As I move on from one project to the next, this post is to note some thoughts.
No more Windows Subsystem for Linux
For a while now the amount of storage on my Windows 11 laptop (237Gb) has been a pain when trying to install things like Visual Studio, .NET development workloads, and Unity. Since I have an Ubuntu desktop that I can use if needed, I decided to uninstall WSL2/Ubuntu, which was using over 100Gb of storage. No longer will I have to follow these steps to get a few Gb of disk space back from WSL2. So in the future if I want to try Unity again or something like .NET MAUI development, it should be a much smoother experience.
Jekyll on Windows
Related to the above, I installed Ruby on Windows for the first time. Installing Ruby with RubyInstaller worked well, the only issue I really ran into so far was during the bundle install
of this Jekyll site, installation of the wdm
gem threw an error, however I found a solution for that here. Having done this, I am now able to write this blog post.

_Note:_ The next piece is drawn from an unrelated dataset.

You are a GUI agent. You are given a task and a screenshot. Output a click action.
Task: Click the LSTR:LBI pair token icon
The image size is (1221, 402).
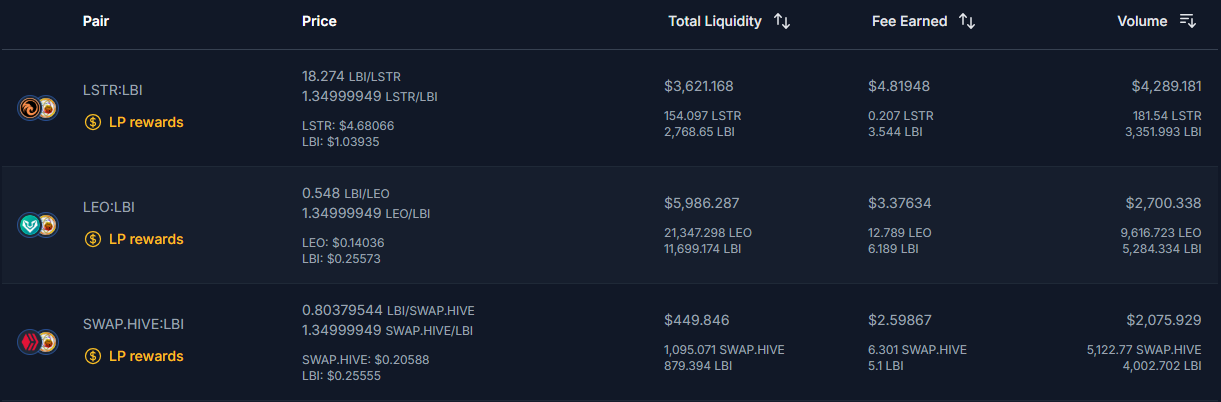[x=38, y=107]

Moving on from developing Anki Books
I think it was definitely a mistake to develop two apps both called Anki Books. While the second was meant to be a rewrite, the development direction and UI design went a different way, so I wouldn’t really call it a rewrite anymore. The Anki Books that I worked on recently was a .NET 8 Blazor Web App. The previous Anki Books was a Ruby on Rails 7 app, and is the one more deserving of the name Anki Books.
Based on the experience I had had with developing UI features in the Ruby on Rails Anki Books, like creating a note at any position in the article which would be inserted with Turbo (as a Turbo frame), and reordering notes in the article with the HTML drag and drop API and Stimulus, I felt developing the UI as a single page application like a React app would be easier and pay off in the long run. Since .NET was what I had experience with other than Ruby, ASP.NET Core for the web API was the obvious choice, and I wanted to get more experience with it (I had been using Ruby for a lot longer). For the UI, I considered both React and Blazor, and I ended up going with Blazor, as using C# for both the front and back end seemed like a great advantage.

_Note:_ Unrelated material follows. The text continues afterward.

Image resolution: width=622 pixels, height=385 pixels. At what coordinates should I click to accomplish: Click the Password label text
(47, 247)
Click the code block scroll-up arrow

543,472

The really fundamental way that the .NET version diverged from the Ruby version was this. The Ruby version created an Anki package file of flashcards that imported into Anki. So the notes were taken in Anki Books as articles with flashcards, and then the flashcards were imported into Anki for study with spaced repetition. With the .NET Anki Books, I implemented simple spaced repetition in the app itself. This was just so I could use the app more without having to tackle implementing the file export, since the priority was figuring out the UI. This difference made the app feel more like an alternative to Anki, rather than something integrating with it. That wasn’t really what I set out to do, and if that was what I wanted to do, I think that developing it as a web app was the wrong choice of architecture.
Next project: Larder
After a few weeks of just solving LeetCode problems, I started working on a practice project called Larder, which is a React app with an ASP.NET Core web API. Using React instead of Blazor for the SPA has lead me to two relevations: using data transfer objects to define the API instead of using the entity types, and having a service layer between the controller and repository layer. I’ll probably expand on what I mean in another blog post.